Avengers : Endgame s’ouvre sur la disparition de la famille d’un des super-héros, faisant ainsi écho à la fin tragique d’Infinity War. De par sa conclusion, le précédent Avengers appelait à faire de l’extermination passée l’enjeu du film suivant. Plus largement, il incombe à Avengers : Endgame de parachever une série de vingt-deux films (amorcée en 2008 par Iron Man) étalée sur onze années. À la croisée des chemins entre le film post-apocalyptique, le film de guerre et le thème du voyage dans le temps, l’éclatement d’Avengers : Endgame conduit toutefois à une trop grande hétérogénéité de tons. Celle-ci donne moins le sentiment d’assister à un film qu’à une succession d’épisodes au sein d’une œuvre qui s’inscrit elle-même dans une continuité sérielle. C’est néanmoins au sein même de ses parties que le film donne à voir la désinvolture avec laquelle il traite les genres dans lesquels il s’inscrit. Dans le segment central, les héros survivants se subdivisent ainsi en trois groupes pour replonger dans autant de films du Marvel Cinematic Universe (Avengers premier du nom, Les Gardiens de la galaxie et le second volet de Thor). Le voyage dans le temps comme moyen de « revisiter » les films précédents véhicule une idée intéressante sur le papier : pour conclure la saga, les personnages doivent sonder le passé et en retrouver les images. Cette démarche d’exploration se voit toutefois court-circuitée par la trop grande disparité entre les différentes aventures des personnages au sein d’un patrimoine iconique parfois comique, parfois tragique. Ainsi, le film associe dans son montage des événements à la portée dramatique variable : d’un côté la mort de Black Widow et la rencontre entre Tony Stark et son père, de l’autre un gag où Hulk vocifère en empruntant les escaliers, faute de pouvoir utiliser l’ascenseur, alors que New-York vient d’échapper à une invasion extraterrestre.
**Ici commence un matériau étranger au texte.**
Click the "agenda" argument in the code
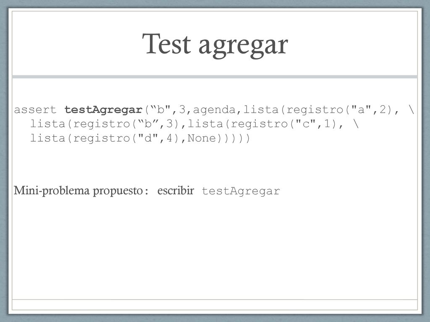The image size is (430, 322). click(214, 110)
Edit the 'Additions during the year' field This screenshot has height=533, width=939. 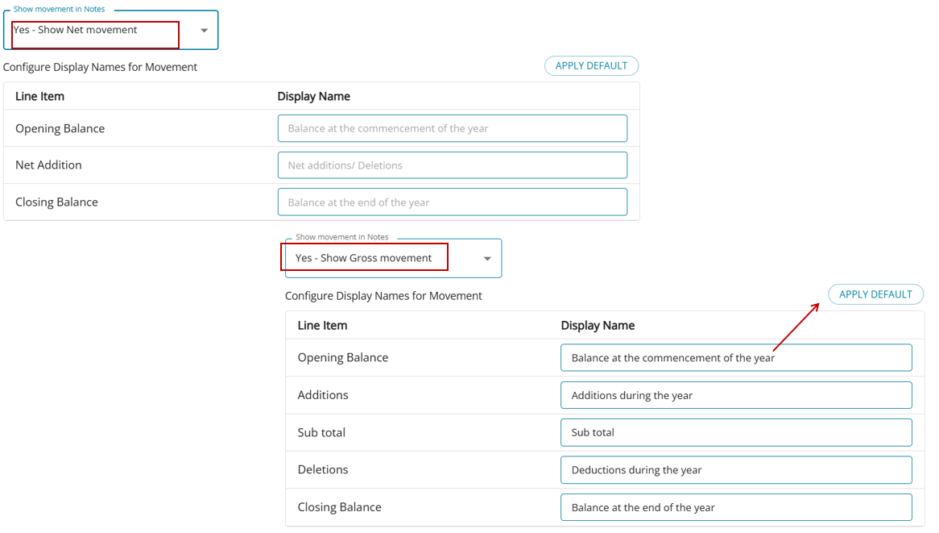click(x=735, y=395)
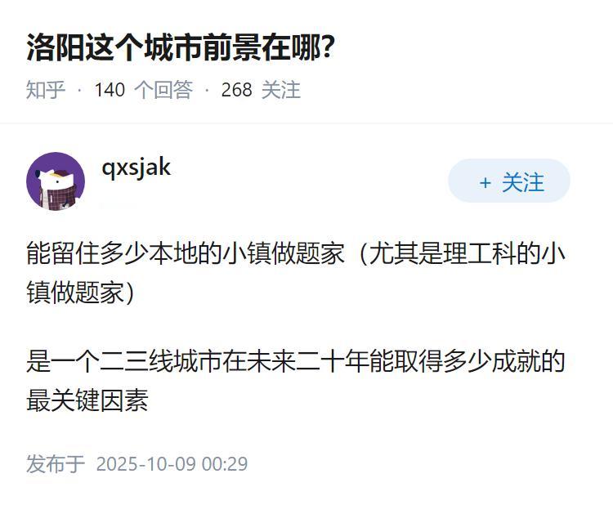Click the text line "镇做题家)"
Screen dimensions: 613x505
(x=80, y=293)
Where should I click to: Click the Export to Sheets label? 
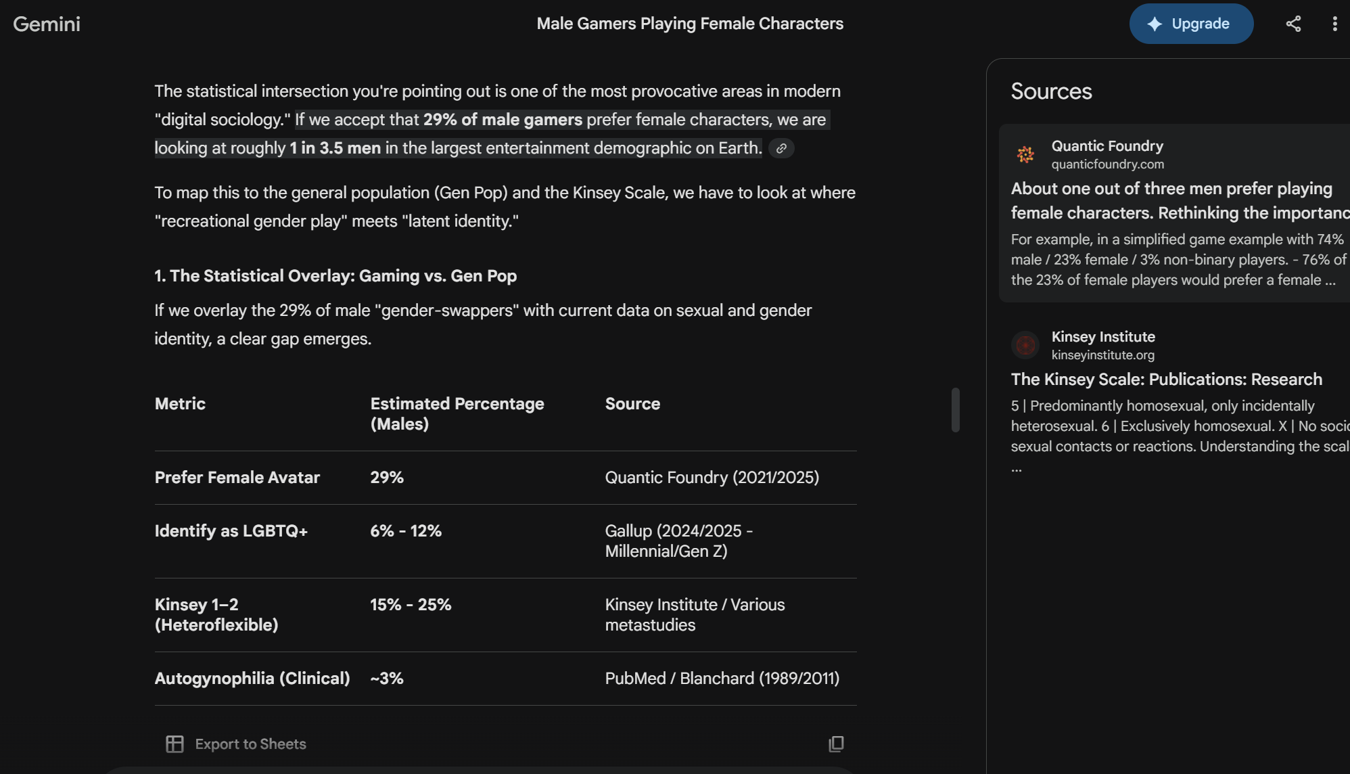(x=250, y=744)
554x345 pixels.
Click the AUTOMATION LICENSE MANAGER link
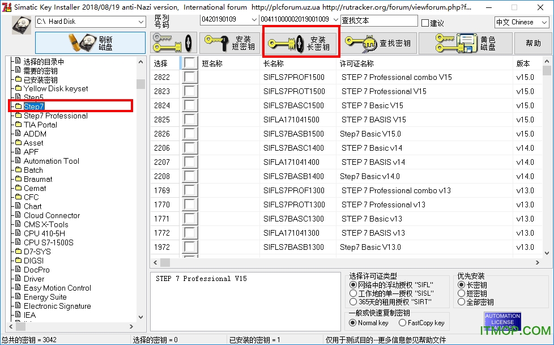point(502,321)
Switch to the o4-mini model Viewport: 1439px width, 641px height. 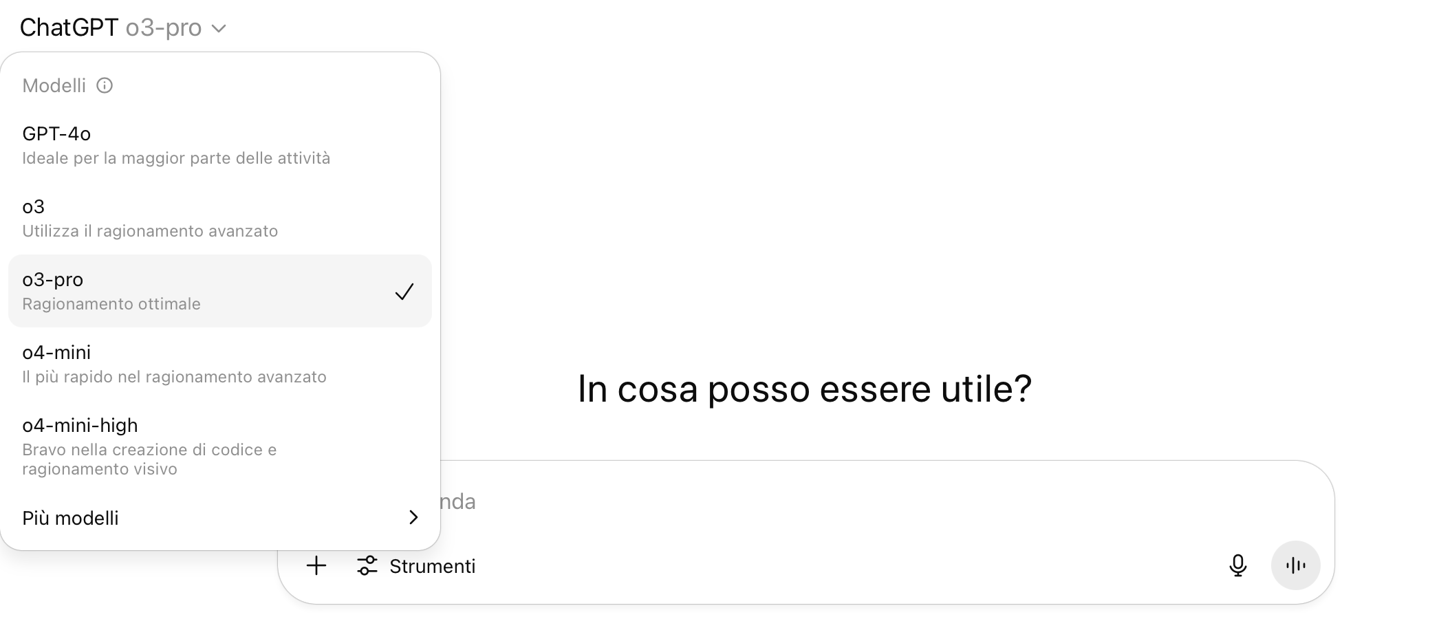click(x=56, y=352)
De la conclusion à la relance
Malgré l’irrévérence volontaire qui caractérise le rapport du film aux images du passé, celles-ci organisent en son sein même une résistance. Les parenthèses font office de symptômes : le marteau de Thor, que l’on croyait détruit, est ramené du passé ; la Nébula du futur (qui projette à travers son œil des images du début du film) se fait « piratée » par la Nébula du passé avec laquelle elle partage la même matrice mémorielle, etc. Ces astuces narratives viennent automatiquement produire des rebondissements (en ramenant Thanos du passé, Nébula fait basculer le film dans sa troisième partie) et maintenir la dimension mortifère induite par cette mainmise du passé sur les images qui défilent. En dépit de son penchant pour la mort, Avengers : Endgame embrasse pourtant l’avenir avec sérénité, en témoigne l’omniprésence de figures paternelles (Tony et Howard Stark, Scott Lang et Clint Barton), dont le rapport avec leurs progénitures se voit nimbé du voile de la disparition. Les attributs super-héroïques sont également légués d’une génération à l’autre, dans une perspective qui ressemble moins à une conclusion qu’à une relance : Thor cède ainsi son marteau à Steve Rogers, qui offre à son tour son bouclier à James Barnes, ce dernier devenant alors le nouveau Captain America. Si on peut certes voir dans cette habile entreprise une grande messe volontariste, il n’en demeure pas moins que l’opposition du film à son propre titre, Endgame, a quelque chose, sinon d’émouvant, d’au moins curieux.